Does Terroir Exist in Whisky? Allison Parc of Brenne Certainly Thinks So.

Jul. 25, 2017

 

Allison Parc bet her life savings on whisky. At the age of 25 she signed away every dollar she had in her savings account to a Frenchmen who spoke very little English who she had just met a few weeks earlier.

“My mom thought I was crazy, but I’ve been poor before,” said Parc. “I’ve been that entertainer at children’s Bar Mitzvahs who worked seven jobs to get by. I did it before and I could do it again if I needed to.”

Thankfully, Parc’s bet paid off, her mother still loves her, and her whisky – well – is artistry in a bottle and unlike anything else out there. Not bad for a former professional ballerina-slash-Bar Mitzvah dancer.

Allison Parc is the founder of Brenne French Single Malt Whisky, a tropical fruit pie of a whisky that she feels embodies the true spirit of Cognac, France. As it should. Every ingredient in Brenne is sourced locally. The organic heirloom barley is grown on the farm that the distillery resides on. The water is from the town’s supply and the yeast is a strain that has been in the distiller’s family from the very beginning.

That distillery itself is actually a Cognac distillery making eau de vie and XO Cognac for one of the largest Cognac houses in the world, and now, distilling a French single malt whisky that is finished in those same XO Cognac barrels. Every molecule in every drop of Brenne can be traced back to Cognac and the woman who bet her life savings – and her mother’s worries – on single malt whisky.

 

Breakthru: What inspired you to create Brenne?

Allison Parc: It started for me in the early 2000s as an idea. That idea grew into a journey, followed by a realization that a dream could be created, then the creation itself and then finally the launch of Brenne, which was October 1, 2012.

It took a long time, but this is whisky we’re talking about, and whisky takes a long time to age. I don’t bottle anyone else’s juice. I didn’t start with a white dog or something younger than what I thought my flagship skew should be. I wanted to lead, not follow. I wanted to create and bring something into this industry that doesn’t exist. I didn’t want to simply create another of the same whisky but with a different label, I really want to create something that people would either really love or hate. You can either love Brenne or hate Brenne and that is the best compliment. If you’re just wishy-washy about it, then I don’t feel I did what I set out to do.

 

Why did you decide to create a with a single malt whisky? As you said, those take a lot of time to mature and aren’t usually the first spirit someone comes to market with.

I love single malts. That’s where my heart is. I feel like, if I’m going to create something, then I need that to be something I am a whole body “yes” on. I don’t drink vodka. I drink gin, but I don’t speak the gin language. I could always have just made something cool for the sake of doing so, but that’s just not me. I love single malts. I speak single malts. I am obsessed with them and I nerd out on single malts.

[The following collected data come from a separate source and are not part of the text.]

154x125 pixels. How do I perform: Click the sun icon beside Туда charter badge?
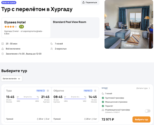pos(48,91)
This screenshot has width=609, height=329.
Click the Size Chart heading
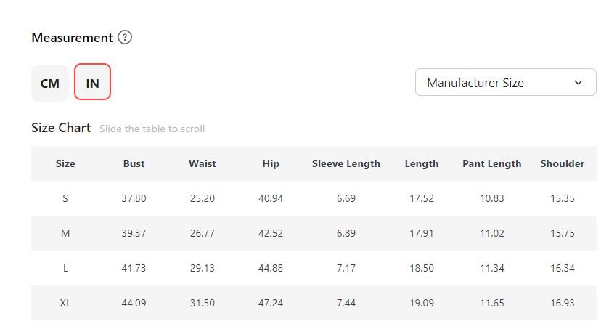pos(61,128)
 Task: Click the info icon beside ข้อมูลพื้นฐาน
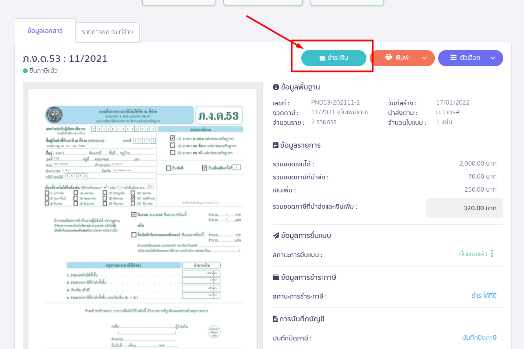pos(276,87)
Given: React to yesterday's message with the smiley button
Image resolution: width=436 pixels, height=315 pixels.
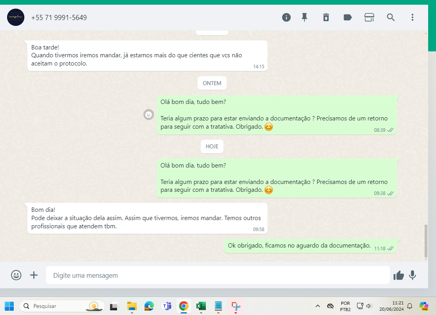Looking at the screenshot, I should coord(148,115).
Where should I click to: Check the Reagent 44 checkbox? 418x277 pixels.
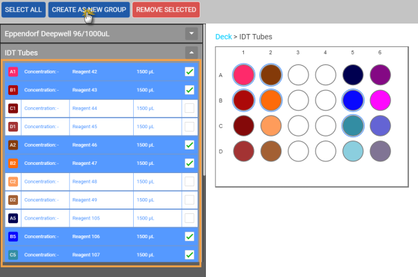click(x=189, y=108)
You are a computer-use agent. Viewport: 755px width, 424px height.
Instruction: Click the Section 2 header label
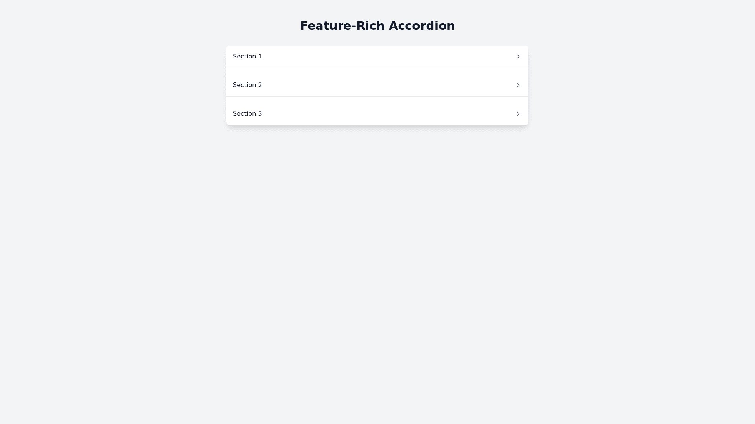click(247, 85)
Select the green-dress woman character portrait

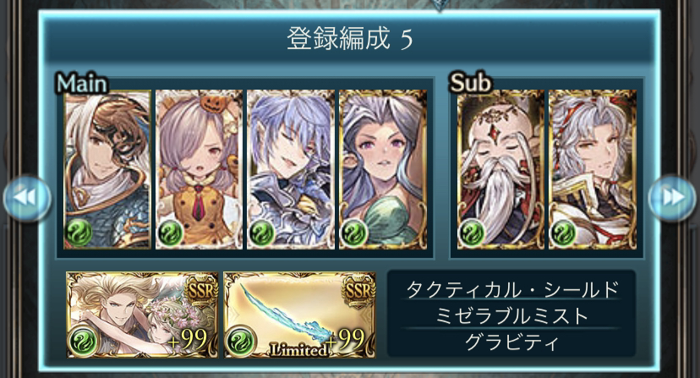click(x=383, y=169)
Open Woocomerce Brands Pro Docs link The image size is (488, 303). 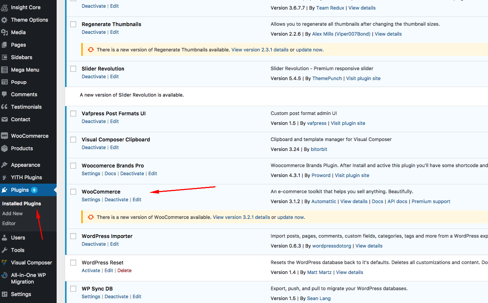[110, 173]
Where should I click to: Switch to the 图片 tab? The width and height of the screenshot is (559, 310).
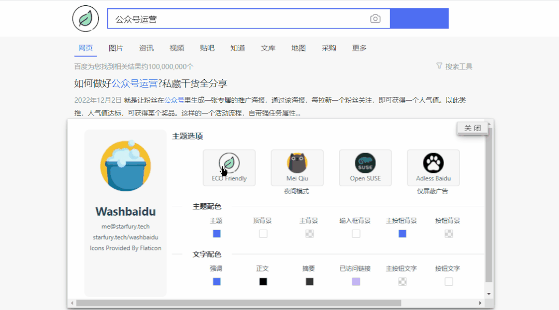click(x=116, y=48)
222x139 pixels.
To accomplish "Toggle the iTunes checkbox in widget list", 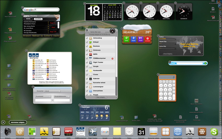I will [87, 75].
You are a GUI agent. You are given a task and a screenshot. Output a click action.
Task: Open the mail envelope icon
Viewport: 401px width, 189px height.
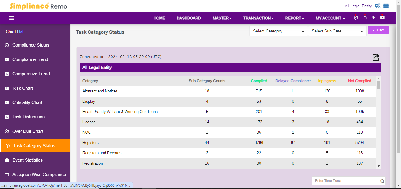[x=382, y=18]
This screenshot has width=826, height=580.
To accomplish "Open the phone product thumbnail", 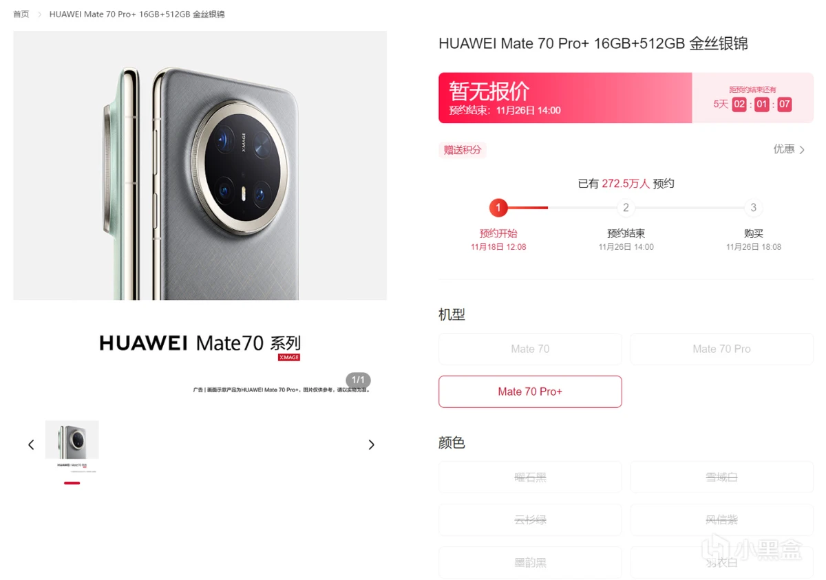I will [72, 446].
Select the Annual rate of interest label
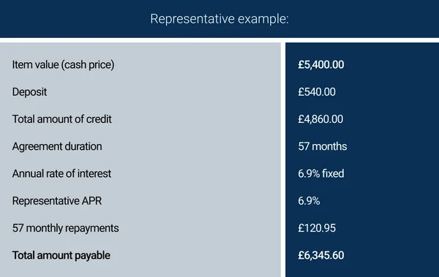 point(61,173)
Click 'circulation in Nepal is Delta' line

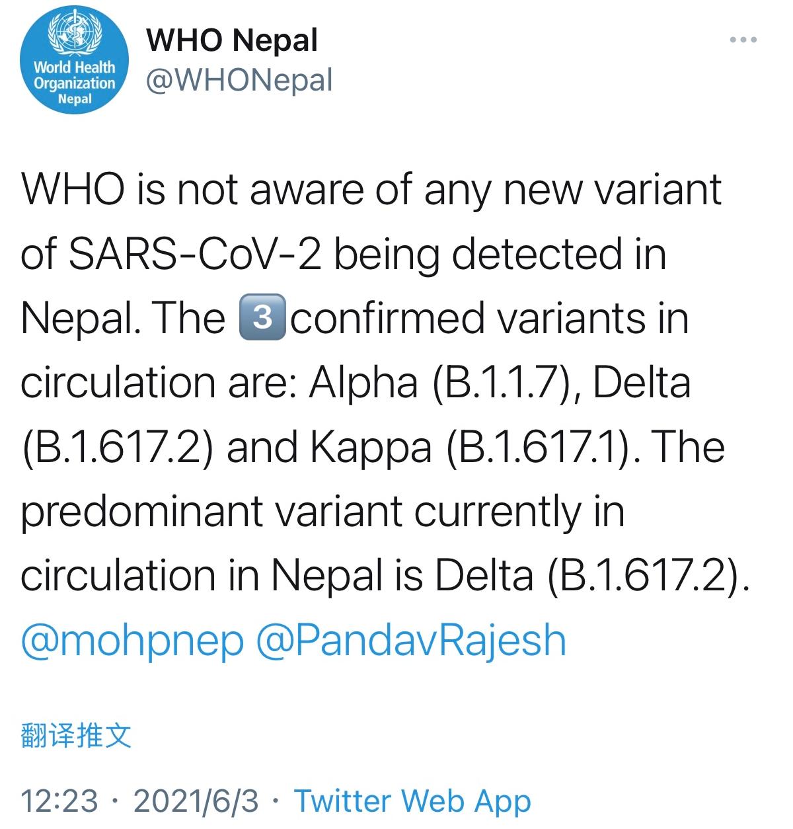tap(277, 576)
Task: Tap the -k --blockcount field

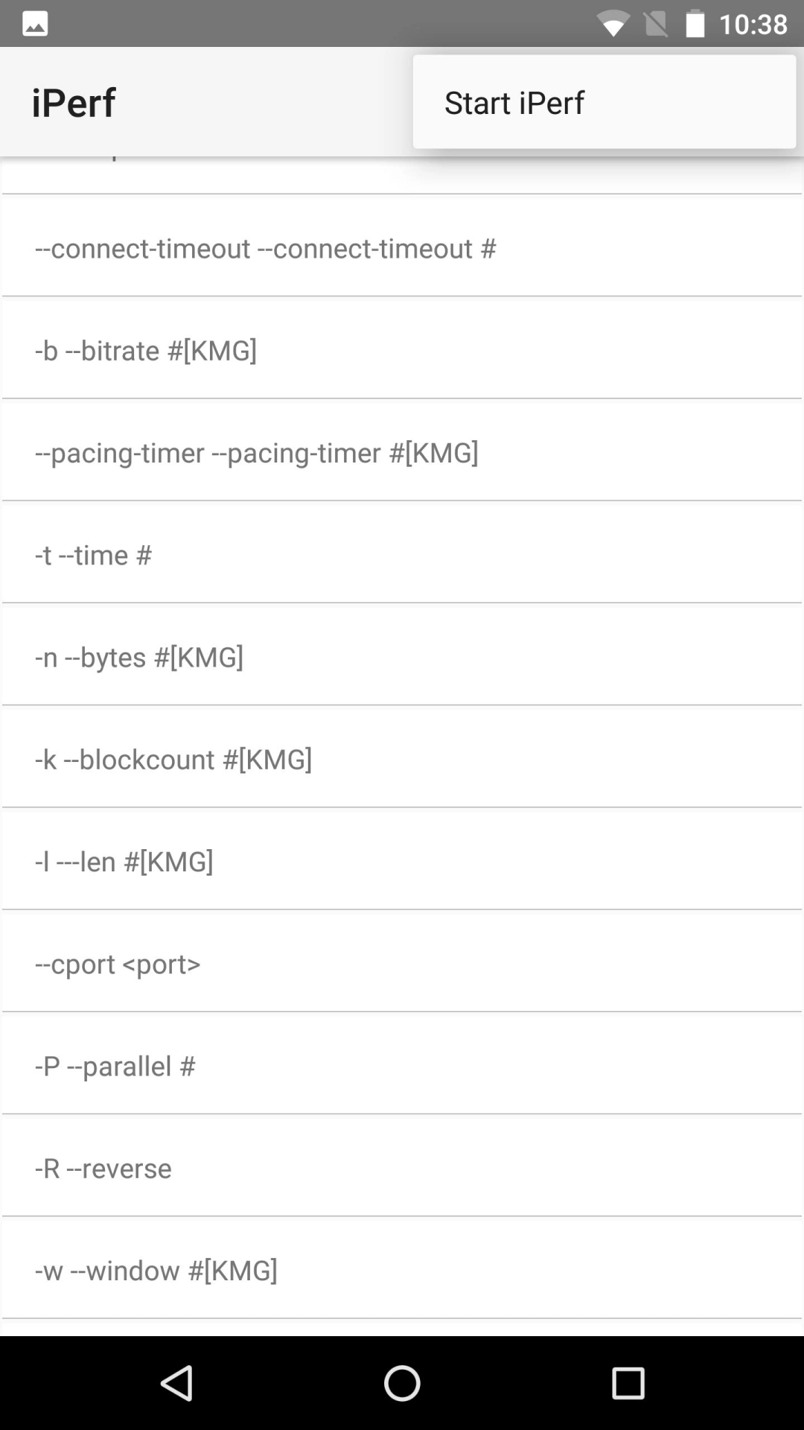Action: [x=402, y=758]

The first time I had Yamazaki 18. It is so, so good. This was back around 2004 and at the time people weren’t really talking about Japanese whisky here in the U.S. Well that year I had a couple of friends’ weddings, and I was trying some different whiskies and I quickly realized that I liked whisky a lot more than I enjoyed wine. That same year, someone offered me a taste of their Yamazaki 18. I had one sip, then another, and I never gave the glass back. From that moment forward, I was calling all of my different family members – many of which are scientists – and asked them to tell me everything they could about the distillation of that whisky. I was obsessed.

 

Is that Japanese style of whisky what inspired Brenne’s flavor profile?

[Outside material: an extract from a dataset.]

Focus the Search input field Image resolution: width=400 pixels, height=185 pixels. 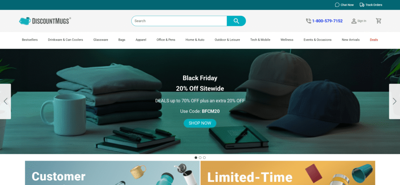point(179,21)
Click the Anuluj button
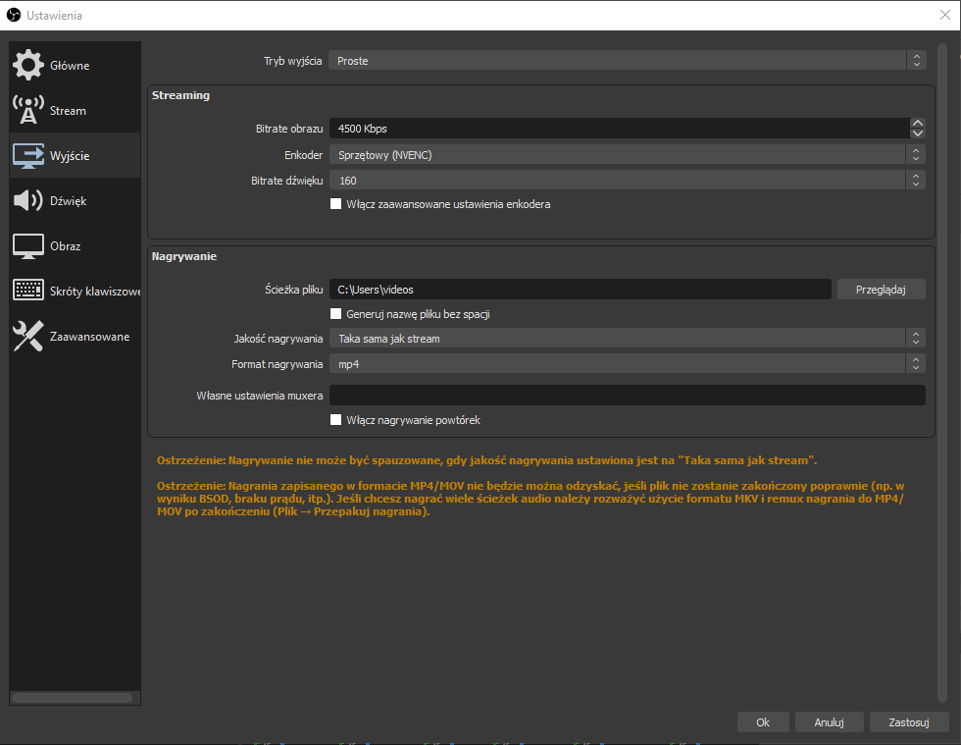Viewport: 961px width, 745px height. pyautogui.click(x=829, y=722)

No, not really. What actually got me excited about that whisky is that it was very complex and it was so different from the Scotch single malts that I had been drinking at the time. That spurred the question for me of: Is it different to me because it is from Japan? Is it because they used local ingredients? So could terroir exist in single malt whiskies? Why was it so different from everything else I was drinking? Those questions led me to ask myself: Can we use ingredients that are local and indigenous to effectively show terroir in single malts, and thus, broaden the amount of flavors that are available in the spectrum of the single malt category.

I didn’t set out to create a floral, fruit-forward, uber estery single malt whisky. I went in wanting to use ingredients that were local to this one region – Cognac, France – and see if that happens to have an impact on the final flavor. It turns out that the resulting whisky has this super juicy, fruity, floral, almost banana foster flavor profile that is unlike anything else anywhere in the world.

Do you feel you captured that terroir in Brenne?

Yes, absolutely. I really think you get an essence of the Cognac region in France. I think it actually slaps you in the face.